夏が過ぎて、俄に心を突くような明るさがやってきた。
乾いた風が日傘を押し上げて、わたしは高く腕を伸ばしてその柄を握っている。このままメアリーポピンズみたいに空を飛べそうだと思う昼下がり、全てのものは夏よりも軽くなって、地面に落ちる影も淡くなっている。辺りは白く明るい。

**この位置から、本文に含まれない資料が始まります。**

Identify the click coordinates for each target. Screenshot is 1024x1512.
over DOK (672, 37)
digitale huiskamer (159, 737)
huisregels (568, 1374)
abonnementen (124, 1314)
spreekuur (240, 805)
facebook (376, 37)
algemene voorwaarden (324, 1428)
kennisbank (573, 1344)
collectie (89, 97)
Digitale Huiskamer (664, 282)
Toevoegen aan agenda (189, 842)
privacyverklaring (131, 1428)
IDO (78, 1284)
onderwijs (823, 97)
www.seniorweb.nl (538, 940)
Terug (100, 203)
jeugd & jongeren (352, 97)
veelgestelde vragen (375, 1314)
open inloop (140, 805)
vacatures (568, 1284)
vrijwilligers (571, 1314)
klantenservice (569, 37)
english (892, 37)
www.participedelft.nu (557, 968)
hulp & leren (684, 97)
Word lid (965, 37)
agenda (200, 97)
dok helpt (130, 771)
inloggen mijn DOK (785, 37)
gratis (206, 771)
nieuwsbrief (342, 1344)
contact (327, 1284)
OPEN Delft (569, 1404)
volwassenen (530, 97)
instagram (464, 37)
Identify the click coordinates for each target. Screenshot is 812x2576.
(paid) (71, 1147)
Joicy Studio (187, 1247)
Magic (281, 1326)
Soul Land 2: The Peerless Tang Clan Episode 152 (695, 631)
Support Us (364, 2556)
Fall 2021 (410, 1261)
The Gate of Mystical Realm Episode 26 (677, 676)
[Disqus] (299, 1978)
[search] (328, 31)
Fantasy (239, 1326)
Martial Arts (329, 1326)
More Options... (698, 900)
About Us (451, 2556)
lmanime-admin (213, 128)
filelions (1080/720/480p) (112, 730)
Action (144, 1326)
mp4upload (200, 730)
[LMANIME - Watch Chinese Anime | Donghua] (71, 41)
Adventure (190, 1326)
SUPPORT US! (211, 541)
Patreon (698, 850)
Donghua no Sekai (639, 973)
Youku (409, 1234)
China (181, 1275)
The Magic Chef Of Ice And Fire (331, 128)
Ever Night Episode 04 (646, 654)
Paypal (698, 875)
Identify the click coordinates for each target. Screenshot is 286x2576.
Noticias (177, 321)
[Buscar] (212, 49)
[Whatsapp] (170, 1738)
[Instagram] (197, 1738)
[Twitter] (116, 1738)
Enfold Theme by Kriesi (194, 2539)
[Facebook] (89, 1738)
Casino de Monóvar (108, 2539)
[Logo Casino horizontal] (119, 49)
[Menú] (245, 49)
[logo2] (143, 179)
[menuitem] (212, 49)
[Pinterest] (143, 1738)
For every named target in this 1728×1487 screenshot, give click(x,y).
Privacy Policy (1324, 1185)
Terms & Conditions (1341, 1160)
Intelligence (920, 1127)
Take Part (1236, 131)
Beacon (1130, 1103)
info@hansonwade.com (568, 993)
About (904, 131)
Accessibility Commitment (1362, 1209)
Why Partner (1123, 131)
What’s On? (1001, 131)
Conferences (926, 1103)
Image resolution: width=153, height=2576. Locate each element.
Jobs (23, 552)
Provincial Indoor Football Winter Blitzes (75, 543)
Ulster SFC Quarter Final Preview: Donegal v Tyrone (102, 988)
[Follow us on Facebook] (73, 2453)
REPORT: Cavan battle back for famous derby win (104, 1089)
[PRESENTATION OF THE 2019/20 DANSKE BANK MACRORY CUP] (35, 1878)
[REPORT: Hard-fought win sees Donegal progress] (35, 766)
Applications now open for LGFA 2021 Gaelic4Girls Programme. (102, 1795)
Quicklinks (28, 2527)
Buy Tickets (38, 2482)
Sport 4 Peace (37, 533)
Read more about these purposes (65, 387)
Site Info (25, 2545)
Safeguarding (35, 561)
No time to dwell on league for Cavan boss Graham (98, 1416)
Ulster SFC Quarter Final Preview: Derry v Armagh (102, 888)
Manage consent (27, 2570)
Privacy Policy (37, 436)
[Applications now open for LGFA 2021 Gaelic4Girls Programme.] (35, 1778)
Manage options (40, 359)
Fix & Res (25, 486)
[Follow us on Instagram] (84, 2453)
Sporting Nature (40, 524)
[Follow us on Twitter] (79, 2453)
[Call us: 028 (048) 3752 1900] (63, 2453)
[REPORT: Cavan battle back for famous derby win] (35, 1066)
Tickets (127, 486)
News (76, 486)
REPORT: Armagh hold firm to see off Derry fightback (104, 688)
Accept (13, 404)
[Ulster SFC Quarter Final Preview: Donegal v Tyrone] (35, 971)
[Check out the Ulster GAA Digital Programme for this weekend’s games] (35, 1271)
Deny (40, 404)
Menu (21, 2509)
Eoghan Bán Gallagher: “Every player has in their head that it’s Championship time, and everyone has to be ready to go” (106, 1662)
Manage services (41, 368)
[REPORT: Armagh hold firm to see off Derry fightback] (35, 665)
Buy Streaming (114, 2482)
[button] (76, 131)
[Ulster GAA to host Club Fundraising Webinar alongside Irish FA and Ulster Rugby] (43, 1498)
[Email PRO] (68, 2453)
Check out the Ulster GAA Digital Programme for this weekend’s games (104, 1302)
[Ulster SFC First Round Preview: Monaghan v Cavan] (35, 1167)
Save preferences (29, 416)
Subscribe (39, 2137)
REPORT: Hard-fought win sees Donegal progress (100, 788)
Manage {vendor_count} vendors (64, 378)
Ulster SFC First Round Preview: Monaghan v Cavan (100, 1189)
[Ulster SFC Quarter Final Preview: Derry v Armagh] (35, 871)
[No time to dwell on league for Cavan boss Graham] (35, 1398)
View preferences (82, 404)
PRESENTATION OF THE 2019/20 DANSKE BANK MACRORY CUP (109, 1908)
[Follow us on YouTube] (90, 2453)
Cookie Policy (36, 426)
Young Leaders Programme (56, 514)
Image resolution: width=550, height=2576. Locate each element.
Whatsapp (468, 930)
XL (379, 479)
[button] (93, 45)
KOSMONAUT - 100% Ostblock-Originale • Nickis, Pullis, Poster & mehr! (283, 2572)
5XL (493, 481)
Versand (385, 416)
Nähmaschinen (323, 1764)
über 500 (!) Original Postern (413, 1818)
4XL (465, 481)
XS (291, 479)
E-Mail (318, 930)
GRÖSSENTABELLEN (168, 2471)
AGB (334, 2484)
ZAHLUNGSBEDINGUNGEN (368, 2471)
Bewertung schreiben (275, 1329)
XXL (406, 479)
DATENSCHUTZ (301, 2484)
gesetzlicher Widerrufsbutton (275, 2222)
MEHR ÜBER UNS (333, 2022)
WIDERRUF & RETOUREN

胸のあたりまであった髪を、首周りがすかすかとするくらい切った。ずっと髪を束ねていたから、髪の中にまで風が通り抜ける感覚がやけに新しい。

「泣かないでくださいね」
美容師さんは切り始める前にそう言った。けっこういるんですよ、と。
自ら切ってくれとオーダーしておきながら、いざとなると短くなった髪に動揺してしまうのだろうか。そういう私も、もしかしたら泣いてしまうかも、などと思っていた。短い髪が悲しいのではなく、別の理由で。こんなに髪を切るほど、くっきりと区切りのついてしまった事柄について。

けれどもそうはならなかった。
どうですかと美容師さんに尋ねられて、私は答えた。
「なんかほっとしました」
床に髪が散るほどに、なぜかわたしは安堵していた。ああ、と息をつく。これでよかったのだという思いが、ふわりと胸に浮かんだ。泣くどころか、ほくほくとして動く鋏を目で追い、鏡の中の自分を見た。きっと、もう少し早く手離せばよかったのだろう。そうできていたなら、とも思うけれど、できなかった。
自分だけがつらかったのではなく、ほかの人にもしんどい思いをさせた。毛先に溜まった澱が身を離れ、今は遠い景色を眺めるように少し前の自分をみることができる。

やがて10月。朝晩ははっとするほどに静かになった。もう消えることは考えない。次を考える。
困難続きの日々。新しい風が頬を撫でる。
秋は白く明るく、深みを増していく。